━━━ Brano da leggere ━━━
Il tema trattato è forte e attuale, in particolare alla luce dei continui progetti che lo Stato propone per il recupero dell’area dell’ex Italsider, dove dagli anni Ottanta numerosi operai sono morti per l’esposizione alle fibre di amianto. L’Italsider è reale, è sempre a Bagnoli, intoccabile, più pericoloso del Vesuvio. La violenza degli argomenti è ben amalgamata in una trama avvincente; è possibile inoltre ravvisare nell’ironia amara di alcuni personaggi una ben definita influenza di Giuseppe Marotta, visibile soprattutto nei personaggi secondari.
L’opera risulta godibile per il vastissimo pubblico di affezionati al genere giallo, reso popolare negli ultimi anni da Maurizio de Giovanni, illustre autore della quarta di copertina de Il ricamo mortale. Tuttavia Fiore opera una cesura nei confronti del giallista capostipite: nel suo racconto infatti non ci sono poliziotti e detective: le forze dell’ordine, nella persona del vicequestore Guarino, sono silenti. Gli unici investigatori agiscono per diritto di cronaca: Attico e Lorenzo; o come Orazio, per amore della salute di tutti i cittadini. Sono queste le due anime dell’opera, il giornalismo e la medicina.
Lo scugnizzo Geremia ‘o viecchio incarna la città degli espedienti, parla in dialetto e solo quando arriverà a essere cronista si approprierà della lingua nazionale e dell’archivio del suo maestro Stefano, diventando Attico. Un passaggio di consegne identico avviene tra Orazio e il suo mentore, il dottor Vivoni. Sia Orazio che Attico accettano e arricchiscono l’eredità dei maestri, diventandolo a loro volta. L’archivio di Stefano viene ampliato con nuove informazioni, mentre il grembiule donato da Vivoni a Orazio smette di essere uno sterile accessorio di lavoro grazie al ricamo cucito da Christie. In entrambi i casi questi eventi mettono in luce i tratti caratteriali e le vocazioni dei protagonisti.
━━━ Dati da esaminare ━━━
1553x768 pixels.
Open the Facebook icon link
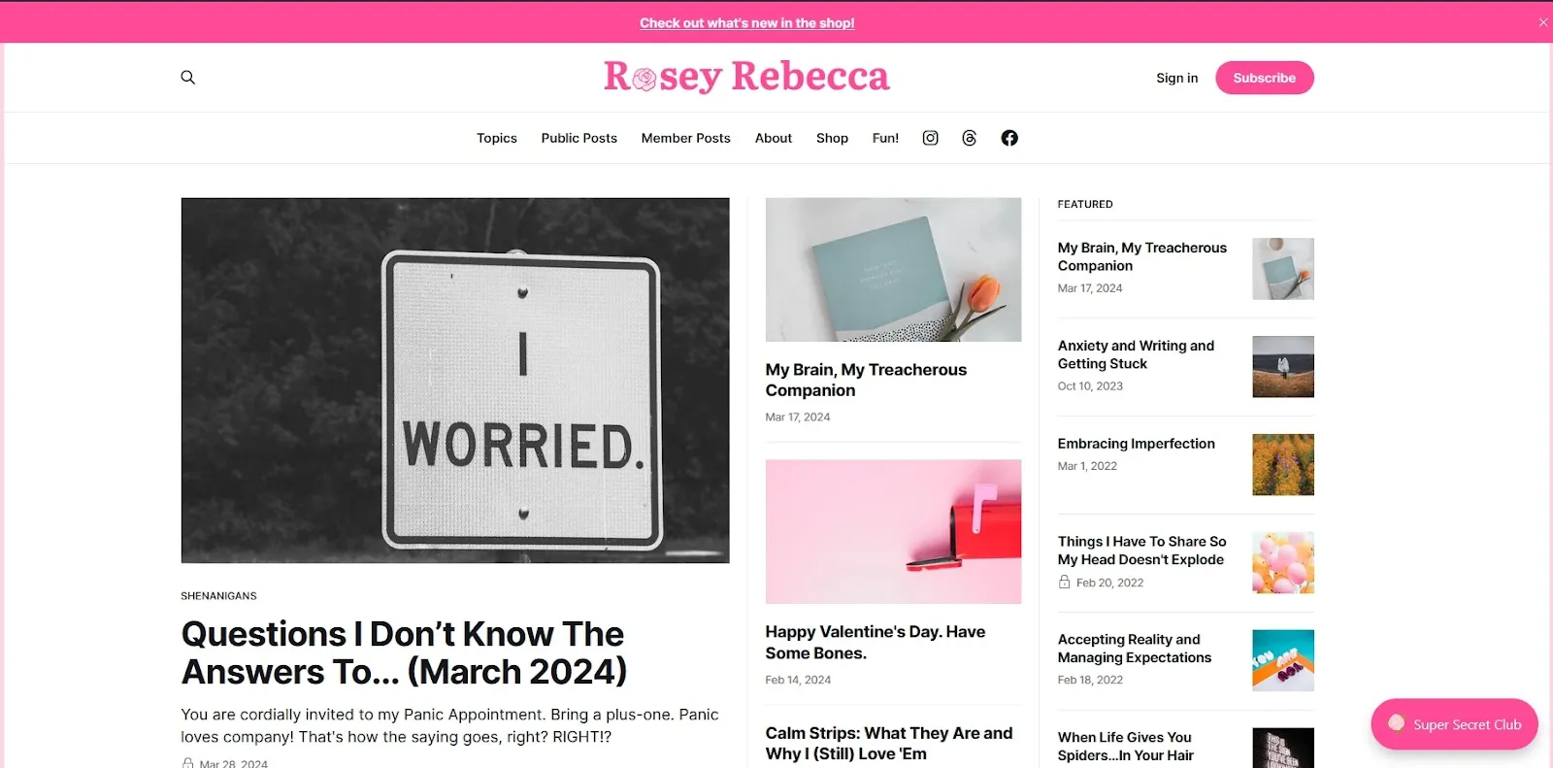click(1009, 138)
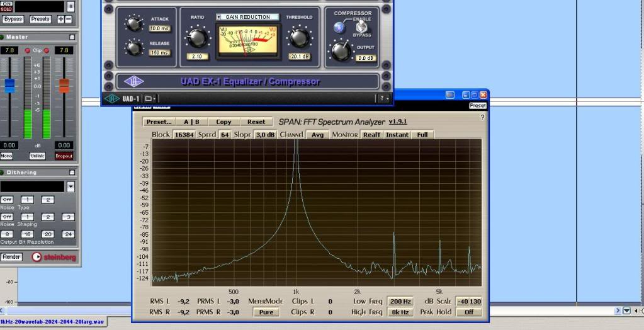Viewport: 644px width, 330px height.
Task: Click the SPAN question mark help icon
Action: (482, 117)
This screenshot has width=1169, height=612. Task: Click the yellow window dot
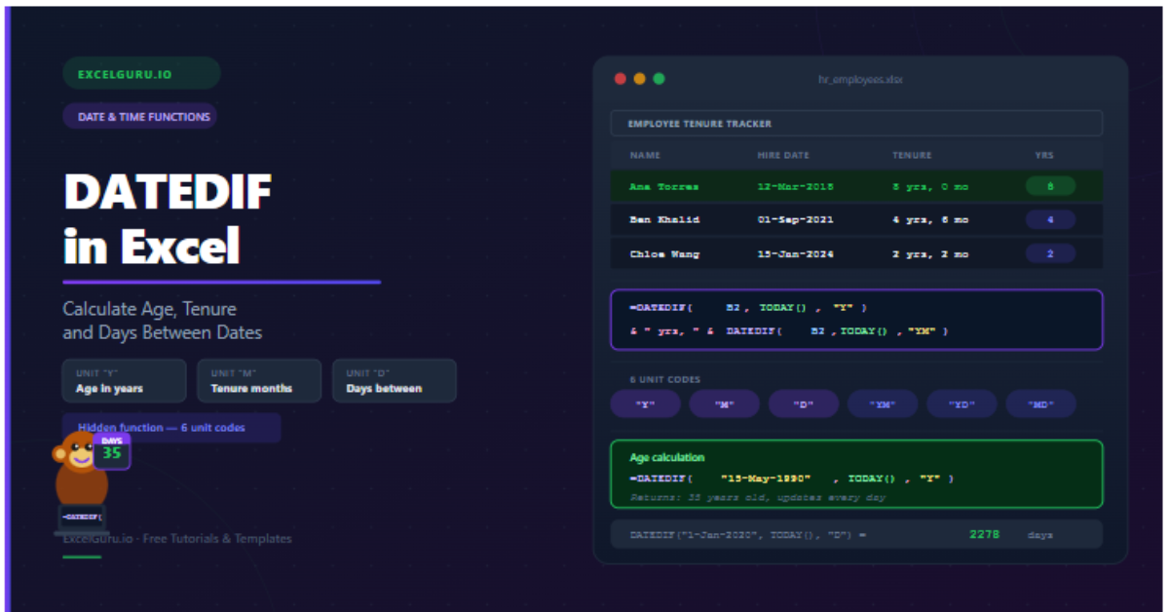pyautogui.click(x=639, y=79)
━━━
━━━ Dati da esaminare ━━━
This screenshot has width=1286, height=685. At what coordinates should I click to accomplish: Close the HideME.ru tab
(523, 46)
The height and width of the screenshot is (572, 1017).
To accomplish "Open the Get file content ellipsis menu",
━━━
━━━ Dati da esaminare ━━━
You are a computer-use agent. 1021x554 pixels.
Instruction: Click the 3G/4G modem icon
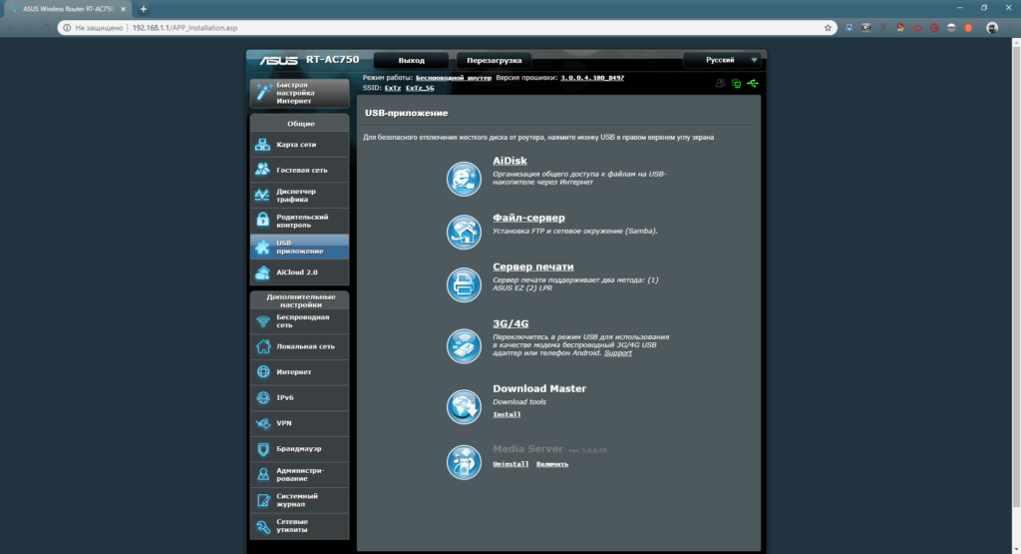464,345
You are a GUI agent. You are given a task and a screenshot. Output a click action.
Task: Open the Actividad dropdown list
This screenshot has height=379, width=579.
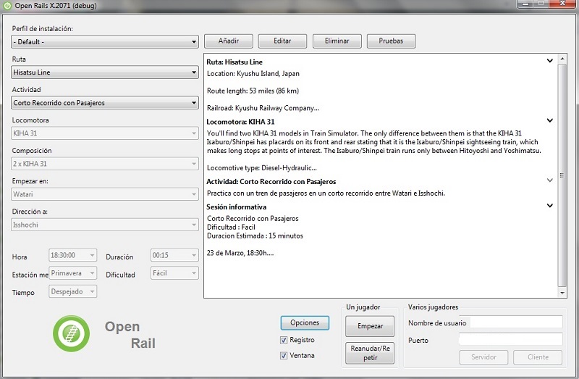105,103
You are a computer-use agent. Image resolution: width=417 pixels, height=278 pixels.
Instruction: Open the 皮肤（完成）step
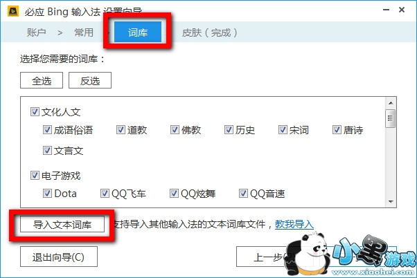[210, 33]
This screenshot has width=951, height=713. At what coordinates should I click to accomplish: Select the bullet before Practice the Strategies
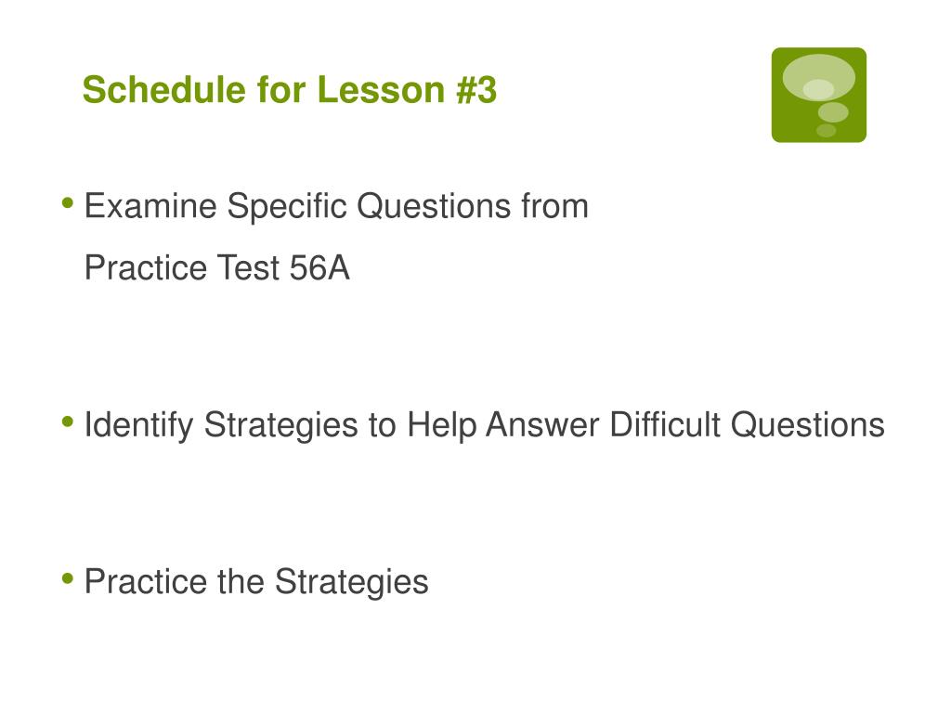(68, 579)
━━━
> [Istruzioni di lavoro]:
**1)** Secondo il brano su Il ricamo mortale, chi ha firmato la quarta di copertina del libro?
**2)** Continua il brano su Il ricamo mortale a partire dalla sua ultima frase.

> [Risposte ai compiti]:
**1)** Maurizio de Giovanni.

**2)**
La Napoli descritta da Fiore non è una donna bella e abbandonata, non si rifà a immaginari mitici, non è demoniaca, non è ridicola: essa è uno sfondo, l’umanità che vi si agita la anima attivamente e non agisce come una sua antropomorfizzazione. Non è la Napoli di Gomorra, dei malavitosi intimamente malvagi, è la Napoli dei colletti bianchi: meno folcloristici, ma non meno pericolosi.
Lo sguardo impietoso di Curzio Malaparte aveva già visto in Napoli lo specchio di una realtà europea destinata a implodere e collassare su se stessa, ma quello che Malaparte non poteva vedere a metà del Novecento era l’espansione dei limes, i confini. Napoli non è il centro del decadimento della vecchia Europa ma del mondo globalizzato. La globalizzazione del lavoro, della cultura, e della criminalità. La civiltà sommersa che uccide con l’amianto, lentamente, non è una realtà camorristica locale e le sue vittime non sono solo italiane.
Nessuno è innocente nel romanzo di Fiore, ognuno fa la propria parte. Innocenti non sono le vittime, tra queste Contri stesso, ma i martiri inconsapevoli, come Christie, di un mondo globalmente criminale.